DCC training workshop at iPres 2012

The DCC ran a workshop in collaboration with several other digital curation stakeholders today. Pushing the Boundaries - excellence in digital curation education and training through collaboration covered a number of themes,...

Sarah Jones | 02 October 2012

The DCC ran a workshop in collaboration with several other digital curation stakeholders today. Pushing the Boundaries - excellence in digital curation education and training through collaboration covered a number of themes, including curriculum development, assessing course content, and developing frameworks to map skills and evaluate training.

There were lots of presentations, so I’ve limited this review to my top 3 highlights.

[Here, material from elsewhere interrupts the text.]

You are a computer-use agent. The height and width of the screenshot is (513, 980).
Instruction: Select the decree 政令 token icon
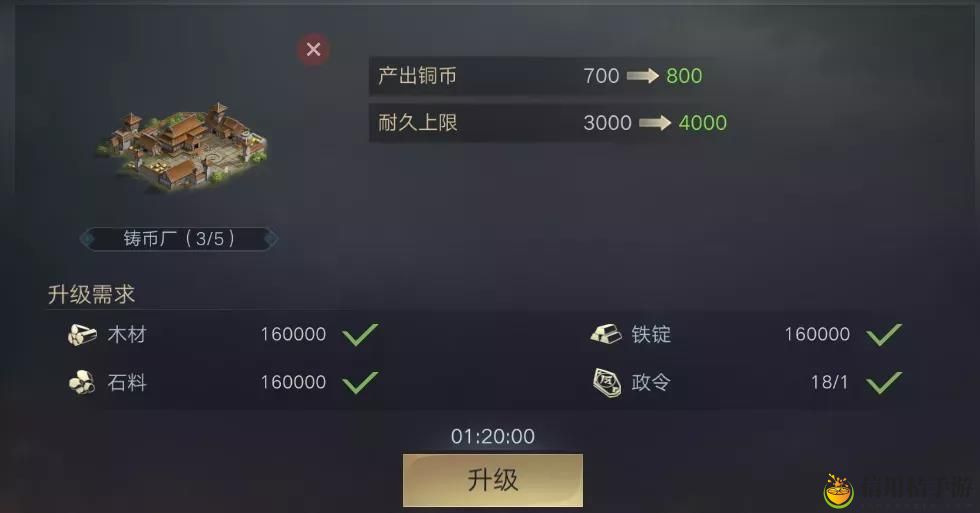click(606, 382)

National Digital Stewardship Residency

George Coulbourne of the Library of Congress presented their forthcoming National Digital Stewardship Residency programme. NDSR aims to give recent graduates practical experience in digital preservation. Internships will run for 9 months in a variety of cultural heritage institutions, medical organisations, universities and businesses. Lots of care has been put into planning the programme. Each host institution offers a well-defined project which the intern will lead so they can use this example to bolster their CV. The placement of students will be very carefully managed to ensure a good match in skills and expectations.

I loved the sound of this programme. I was fortunate enough to do a traineeship at Glasgow University Archives before undertaking my masters and the practical knowledge I gained was invaluable both during the course and afterwards. Many other students found it hard to gain employment as they couldn’t demonstrate an ability to put the theory they’d learned into practice – something that these internships will address for a lucky few graduates. The attention to detail in defining the projects and placing interns is exemplary. So many opportunities fall through because of mismanagement in expectations and poor planning, leaving one or both parties dissatisfied with the experience. It would be great to offer a parallel programme in the UK – any potential, JISC?...

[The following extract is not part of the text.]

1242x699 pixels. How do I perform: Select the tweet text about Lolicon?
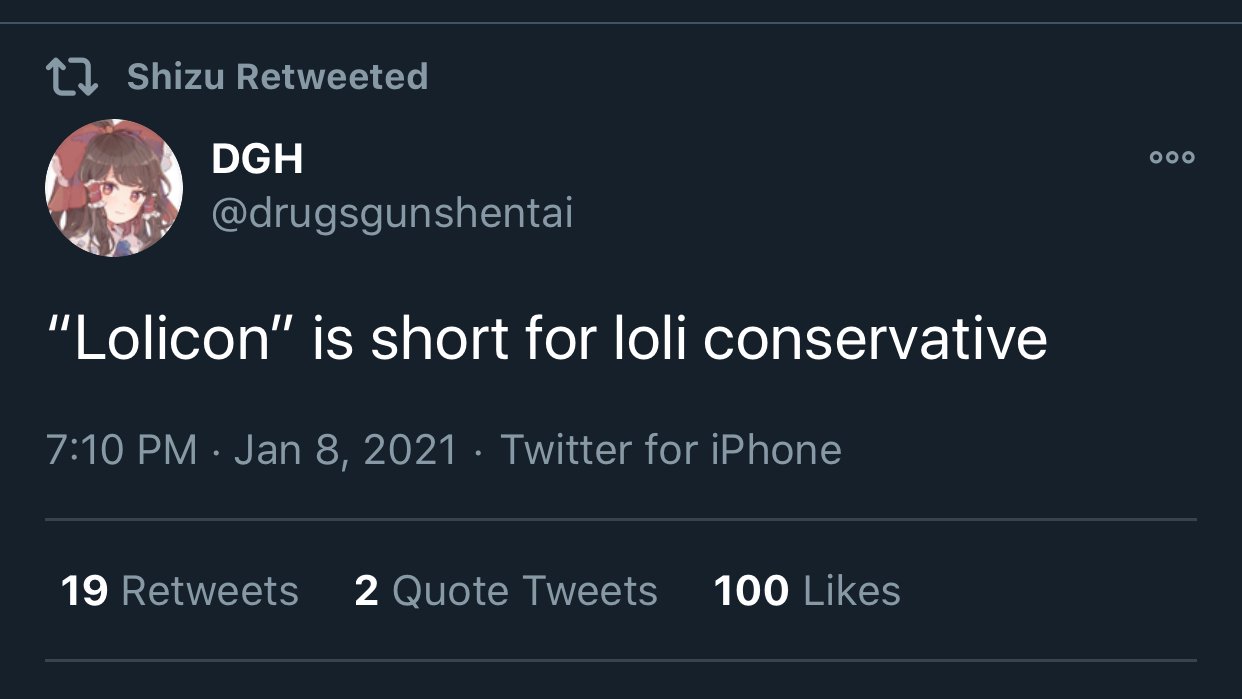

Digital Curation Exchange (DCE)

Cal Lee gave a wonderfully concise overview to Digital Curation Exchange, a platform to ask digital curation questions, establish special interest groups, share knowledge, discover training opportunities and more. It was supported through a series of grants from the Institute for Museum and Library Services (IMLS) and was developed primarily by Heather Bowden. There are 700+ registered members and dozens of active groups. New “getting started guides” are being created to roll it out further too. As Call explained, it’s not meant to replace the existing platforms that you use, but allows you to aggregate useful content and surface events and training materials that you want to promote. Definitely one to sign up to!

Researcher Development Framework (RDF) Information Literacy Lens

Jonathan Roberts of Vitae presented the Information Literacy lens of the Researcher Development Framework. RDF (in this context!) is a development framework for postgraduate researchers and research staff. It was developed in consultation with the higher education sector and other stakeholders. Lenses are being created to expand certain skills or provide a bridge between RDF and existing frameworks. The information literacy lens falls into the latter category, bridging between RDF and Sconul’s seven pillars. Both of these models were used extensively by DaMSSI – a JISC-funded project to support those developing training materials in the Managing Research Data programme – and were found to be very useful.

The RDF planner demonstrated by Jonathan looked particularly promising. This online tool allows researchers to identify their existing expertise and capabilities and set targets for career development. It would be great if there was potential to link training opportunities to this tool so researchers can be directed to relevant courses. There were a number of calls throughout the workshop to create a single register of training courses and this would be an ideal place to push that data.

Picking only three presentations is not to diminish the excellence of the others – it’s simply to keep the post relatively short in the hope that you’ll read it all! The slides are online and I really encourage you to look at the other training initiatives going on at present, particularly DigCurV, DigCCurr and the DCC’s training initiatives.

We’ll be back tomorrow with a data citation workshop being led by Monica Duke.